#### [Exercices]
**A.** Relevez tous les noms de lieux géographiques mentionnés dans le texte sur la vanille en Guadeloupe.
**B.** Recopiez le passage du texte sur la vanille en Guadeloupe situé entre « Coup de tonnerre » et « cultiver, plus rentables. », bornes comprises.

#### [Texte fourni]
•••
Guadeloupe : la vanille se cultive en sous-bois
Quelques agriculteurs ont décidé de relancer la culture de la vanille dans les sous-bois en Guadeloupe, grâce à des concessions de l’ONF. Une réussite couronnée par un prix prestigieux !
Quelques agriculteurs ont décidé de relancer la culture de la vanille dans les sous-bois en Guadeloupe, grâce à des concessions de l’ONF. Une réussite couronnée par un prix prestigieux !
Coup de tonnerre au Concours général agricole 2020, dans la catégorie « Vanille Fragans Planifolia », dominée par les Réunionnais depuis des années… Cédric Coutellier, producteur de Guadeloupe a remporté la médaille d’or, couronnant un travail de réappropriation de cette culture par les Guadeloupéens. La culture de la vanille s’est développée en Guadeloupe et en Martinique dans les années 1830. Dans les années 1920, les plantations de Basse-Terre étaient les plus productives, surtout pour la vanille Fragans Planifolia. Les Antilles avaient une solide réputation, et la Guadeloupe exportait 35 tonnes de gousses. Mais, au fil du temps, cette production a été supplantée par la canne à sucre et la banane, plus faciles à cultiver, plus rentables.
•••
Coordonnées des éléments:
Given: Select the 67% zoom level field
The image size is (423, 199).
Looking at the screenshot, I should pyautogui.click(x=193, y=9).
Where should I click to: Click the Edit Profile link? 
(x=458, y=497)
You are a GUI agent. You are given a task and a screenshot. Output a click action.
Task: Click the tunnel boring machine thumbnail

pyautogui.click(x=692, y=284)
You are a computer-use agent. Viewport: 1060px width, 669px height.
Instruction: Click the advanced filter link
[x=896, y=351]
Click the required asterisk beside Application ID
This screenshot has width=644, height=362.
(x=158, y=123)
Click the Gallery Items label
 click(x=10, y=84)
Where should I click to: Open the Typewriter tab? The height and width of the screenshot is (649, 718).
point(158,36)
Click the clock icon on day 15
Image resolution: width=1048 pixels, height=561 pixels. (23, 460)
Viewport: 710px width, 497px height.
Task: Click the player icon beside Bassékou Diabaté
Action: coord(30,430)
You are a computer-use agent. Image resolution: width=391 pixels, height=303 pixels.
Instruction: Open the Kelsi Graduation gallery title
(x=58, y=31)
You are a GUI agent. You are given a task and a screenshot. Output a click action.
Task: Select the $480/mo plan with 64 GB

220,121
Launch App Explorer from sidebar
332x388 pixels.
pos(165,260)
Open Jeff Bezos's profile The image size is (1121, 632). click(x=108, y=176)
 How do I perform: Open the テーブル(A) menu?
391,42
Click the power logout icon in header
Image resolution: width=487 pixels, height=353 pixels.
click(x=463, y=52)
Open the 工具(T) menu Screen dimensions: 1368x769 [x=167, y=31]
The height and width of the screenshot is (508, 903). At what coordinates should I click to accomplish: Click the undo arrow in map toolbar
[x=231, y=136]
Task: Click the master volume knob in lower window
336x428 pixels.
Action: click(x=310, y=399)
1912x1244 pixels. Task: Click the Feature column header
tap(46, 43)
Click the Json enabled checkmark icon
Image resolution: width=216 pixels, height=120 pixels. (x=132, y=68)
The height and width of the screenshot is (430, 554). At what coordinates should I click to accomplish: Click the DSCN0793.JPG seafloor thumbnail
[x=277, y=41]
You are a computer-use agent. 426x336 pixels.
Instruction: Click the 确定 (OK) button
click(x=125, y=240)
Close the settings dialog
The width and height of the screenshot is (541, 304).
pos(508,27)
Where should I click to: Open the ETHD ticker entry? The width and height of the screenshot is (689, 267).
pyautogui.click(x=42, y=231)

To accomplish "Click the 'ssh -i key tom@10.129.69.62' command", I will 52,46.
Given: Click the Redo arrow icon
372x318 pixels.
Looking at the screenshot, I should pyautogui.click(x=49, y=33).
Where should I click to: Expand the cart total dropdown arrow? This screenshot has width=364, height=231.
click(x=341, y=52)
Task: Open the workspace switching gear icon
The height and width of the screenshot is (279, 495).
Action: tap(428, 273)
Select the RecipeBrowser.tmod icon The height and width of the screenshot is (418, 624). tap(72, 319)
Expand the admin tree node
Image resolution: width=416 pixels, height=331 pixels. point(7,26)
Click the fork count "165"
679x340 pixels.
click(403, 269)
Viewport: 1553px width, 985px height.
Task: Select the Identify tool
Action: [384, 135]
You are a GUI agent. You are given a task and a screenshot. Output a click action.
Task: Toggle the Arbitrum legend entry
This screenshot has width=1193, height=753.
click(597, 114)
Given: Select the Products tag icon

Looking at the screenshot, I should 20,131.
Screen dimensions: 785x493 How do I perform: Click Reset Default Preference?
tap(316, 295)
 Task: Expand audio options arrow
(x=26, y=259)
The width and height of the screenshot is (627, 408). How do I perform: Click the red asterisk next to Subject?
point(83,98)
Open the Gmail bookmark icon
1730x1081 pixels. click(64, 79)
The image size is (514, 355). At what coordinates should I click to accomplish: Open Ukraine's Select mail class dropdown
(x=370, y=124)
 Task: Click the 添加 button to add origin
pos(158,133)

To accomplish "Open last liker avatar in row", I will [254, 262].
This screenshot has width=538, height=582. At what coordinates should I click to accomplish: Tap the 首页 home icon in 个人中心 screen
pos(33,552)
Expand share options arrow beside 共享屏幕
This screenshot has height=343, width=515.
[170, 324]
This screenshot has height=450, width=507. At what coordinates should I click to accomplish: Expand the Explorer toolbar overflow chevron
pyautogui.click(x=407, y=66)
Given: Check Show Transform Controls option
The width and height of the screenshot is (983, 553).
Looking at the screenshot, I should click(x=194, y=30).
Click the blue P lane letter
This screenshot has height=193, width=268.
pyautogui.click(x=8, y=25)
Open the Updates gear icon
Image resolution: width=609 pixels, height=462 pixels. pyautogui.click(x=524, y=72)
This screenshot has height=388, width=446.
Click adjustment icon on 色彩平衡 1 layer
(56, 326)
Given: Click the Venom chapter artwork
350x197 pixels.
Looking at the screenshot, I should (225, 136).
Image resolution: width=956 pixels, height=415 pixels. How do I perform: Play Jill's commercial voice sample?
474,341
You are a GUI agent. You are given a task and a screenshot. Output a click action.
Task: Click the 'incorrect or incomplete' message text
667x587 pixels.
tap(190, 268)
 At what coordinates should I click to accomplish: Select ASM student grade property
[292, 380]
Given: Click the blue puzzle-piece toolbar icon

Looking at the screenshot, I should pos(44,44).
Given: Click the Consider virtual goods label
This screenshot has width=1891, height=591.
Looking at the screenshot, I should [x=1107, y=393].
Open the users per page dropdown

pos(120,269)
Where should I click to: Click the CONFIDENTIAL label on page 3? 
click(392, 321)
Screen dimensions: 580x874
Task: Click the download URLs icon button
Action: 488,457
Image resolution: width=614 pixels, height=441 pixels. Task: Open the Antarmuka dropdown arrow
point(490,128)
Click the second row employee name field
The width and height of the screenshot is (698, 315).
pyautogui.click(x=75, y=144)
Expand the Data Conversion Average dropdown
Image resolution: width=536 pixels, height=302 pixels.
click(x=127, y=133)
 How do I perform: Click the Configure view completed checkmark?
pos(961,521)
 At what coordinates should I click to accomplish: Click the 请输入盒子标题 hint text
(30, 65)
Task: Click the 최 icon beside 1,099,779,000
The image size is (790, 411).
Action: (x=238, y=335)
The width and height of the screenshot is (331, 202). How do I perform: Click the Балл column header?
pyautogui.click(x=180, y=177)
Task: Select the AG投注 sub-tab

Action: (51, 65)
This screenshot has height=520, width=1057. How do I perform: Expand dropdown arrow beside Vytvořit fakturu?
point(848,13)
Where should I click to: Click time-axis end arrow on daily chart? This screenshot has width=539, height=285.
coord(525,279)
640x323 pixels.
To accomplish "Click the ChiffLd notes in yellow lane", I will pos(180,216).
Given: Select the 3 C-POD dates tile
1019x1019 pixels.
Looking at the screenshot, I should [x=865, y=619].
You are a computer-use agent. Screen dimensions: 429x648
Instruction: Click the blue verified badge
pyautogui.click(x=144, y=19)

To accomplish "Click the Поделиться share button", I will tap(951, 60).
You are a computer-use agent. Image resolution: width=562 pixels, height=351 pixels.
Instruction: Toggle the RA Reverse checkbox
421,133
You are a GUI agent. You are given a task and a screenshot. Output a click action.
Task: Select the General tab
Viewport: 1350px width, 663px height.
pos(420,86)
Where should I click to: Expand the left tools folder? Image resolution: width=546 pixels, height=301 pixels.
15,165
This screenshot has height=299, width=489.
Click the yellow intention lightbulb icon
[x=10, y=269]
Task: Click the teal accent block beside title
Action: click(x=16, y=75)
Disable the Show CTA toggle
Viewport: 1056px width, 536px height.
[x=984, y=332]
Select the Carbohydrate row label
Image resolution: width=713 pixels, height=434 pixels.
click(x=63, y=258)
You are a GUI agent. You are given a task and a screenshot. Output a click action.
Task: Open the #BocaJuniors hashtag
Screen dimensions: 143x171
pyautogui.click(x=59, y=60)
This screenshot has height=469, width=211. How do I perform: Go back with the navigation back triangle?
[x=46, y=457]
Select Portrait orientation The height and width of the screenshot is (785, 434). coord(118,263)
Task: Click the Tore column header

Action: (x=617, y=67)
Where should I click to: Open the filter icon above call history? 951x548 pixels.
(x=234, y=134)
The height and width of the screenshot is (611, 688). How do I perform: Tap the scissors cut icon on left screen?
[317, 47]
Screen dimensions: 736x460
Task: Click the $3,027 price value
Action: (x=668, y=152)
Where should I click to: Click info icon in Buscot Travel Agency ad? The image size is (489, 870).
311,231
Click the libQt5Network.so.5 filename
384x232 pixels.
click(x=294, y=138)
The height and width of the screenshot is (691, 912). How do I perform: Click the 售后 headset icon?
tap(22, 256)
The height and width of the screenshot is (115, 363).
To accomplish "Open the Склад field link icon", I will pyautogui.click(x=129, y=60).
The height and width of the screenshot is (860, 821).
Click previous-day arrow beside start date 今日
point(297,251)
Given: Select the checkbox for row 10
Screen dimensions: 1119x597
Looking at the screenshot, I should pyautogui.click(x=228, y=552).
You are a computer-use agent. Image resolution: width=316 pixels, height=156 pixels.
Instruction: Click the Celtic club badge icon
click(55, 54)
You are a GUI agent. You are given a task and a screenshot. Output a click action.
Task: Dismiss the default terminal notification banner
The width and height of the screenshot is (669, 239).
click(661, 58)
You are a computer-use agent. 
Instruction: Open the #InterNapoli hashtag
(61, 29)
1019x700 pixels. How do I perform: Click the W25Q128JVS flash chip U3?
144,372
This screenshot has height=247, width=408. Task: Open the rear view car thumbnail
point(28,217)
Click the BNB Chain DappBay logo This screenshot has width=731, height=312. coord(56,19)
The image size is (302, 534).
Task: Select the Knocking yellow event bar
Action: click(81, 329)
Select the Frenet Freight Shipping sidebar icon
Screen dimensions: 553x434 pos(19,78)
•••
#### [Corrigé]
**A.** Guadeloupe, Martinique, Basse-Terre, Antilles

**B.**
Coup de tonnerre au Concours général agricole 2020, dans la catégorie « Vanille Fragans Planifolia », dominée par les Réunionnais depuis des années… Cédric Coutellier, producteur de Guadeloupe a remporté la médaille d’or, couronnant un travail de réappropriation de cette culture par les Guadeloupéens. La culture de la vanille s’est développée en Guadeloupe et en Martinique dans les années 1830. Dans les années 1920, les plantations de Basse-Terre étaient les plus productives, surtout pour la vanille Fragans Planifolia. Les Antilles avaient une solide réputation, et la Guadeloupe exportait 35 tonnes de gousses. Mais, au fil du temps, cette production a été supplantée par la canne à sucre et la banane, plus faciles à cultiver, plus rentables.